To see how this might work, imagine that a stock is trading at $104. At the same time, the options are priced as follows:

Option Bid Ask
August 100 call 7.60 7.75
August 100 put 3.35 3.50

In the absence of any price discrepancies, the following will be true:

Call price - put price = stock price - strike price

In other words, if the stock is trading for $104, the 100 calls - the 100 puts should equal $4. At the prices above, this calls and puts are relatively overpriced because the synthetic short position (short call and long put) can be done at 4.10.

Thus, by buying the stock for $104, selling the call for 7.60 (the bid) and buying the put for 3.50 (the offer), the trader will lock in an .1 point profit.

Individual investors and most other off-the-floor traders don't have an opportunity to do conversions and reversals because price discrepancies typically only exist for a matter of moments. Professional option traders, on the other hand, are constantly on the lookout for these opportunities. As a result, the market quickly returns to equilibrium.

Reversal

Reversals are primarily a Floor Trader strategy. Sometimes, to capitalize on minor price discrepancies between calls and puts, floor traders and other professionals will put on a trade known as a reverse conversion or reversal. As the name implies, this is exactly the opposite of a conversion.

Like the conversion and other arbitrage strategies, the reversal involves buying something in one market and simultaneously selling it in another to capitalize on whatever small discrepancy exists.

Traders do reversals when options are relatively underpriced. To put on the position, the trader would sell stock on the open market and buy the options equivalent in the option market. When options are relatively overpriced, traders do conversions.

Theoretically, conversions and reversals have very little risk because the profit is locked in immediately. For this reason, traders will do conversions and reversals as many times as the market will allow.

The idea behind a reversal is to create what is known as a synthetic long position and offset it with a short position in the same underlying stock. The synthetic long position is created by buying a call and selling a put with the same strike price and expiration.

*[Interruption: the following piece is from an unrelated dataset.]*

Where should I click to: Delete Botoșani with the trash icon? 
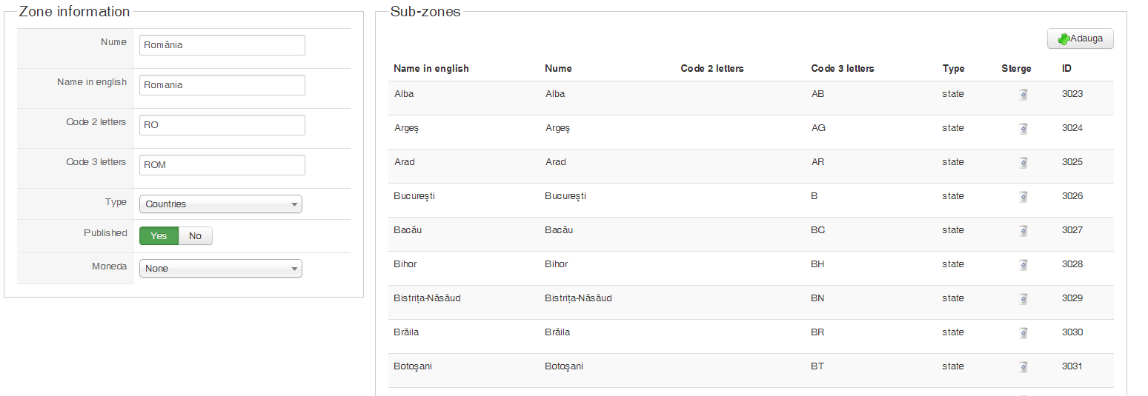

synthetic long position = long call + short put

Combining a synthetic long position with a short stock position creates a reversal:

long call + short put + short stock

To see how this might work, imagine that a stock is trading at $104. At the same time, the options are priced as follows:

Option Bid Ask
August 100 call 7.35 7.50
August 100 put 3.60 3.75

In the absence of any price discrepancies, the following will be true:

call price - put price = stock price - strike price

In other words, if the stock is trading for $104, the 100 calls - the 100 puts should equal $4. At the prices above, this calls and puts are relatively underpriced with the stock at $104 because the synthetic long position (long call and short put) can be purchased for 3.90.

Thus, by selling the stock at $104, buying the call for 7.50 (the offer) and selling the put for 3.60 (the bid), the trader will lock in a .1 point profit.

Individual investors and most other off-the-floor traders don't have an opportunity to do conversions and reversals because price discrepancies typically only exist for a matter of moments. Professional option traders, on the other hand, are constantly on the lookout for these opportunities. As a result, the market quickly returns to equilibrium.

Naked Put

Let's take the case of selling naked puts. When a put option is assigned, the seller (i.e., option writer) is obligated to buy shares at a fixed price, regardless of where the underlying market is. For example, the stock might be trading at $20, but if the strike price of the option is $45, the option seller must buy the stock from the put holder for $45 per share.

Given this scenario, it's easy to see why an individual investor would probably view selling naked puts as having limited reward and substantial risk. After all, the maximum profit that can be achieved is limited to the premium received from the sale of the options. A fund manager, on the other hand, might view the situation differently.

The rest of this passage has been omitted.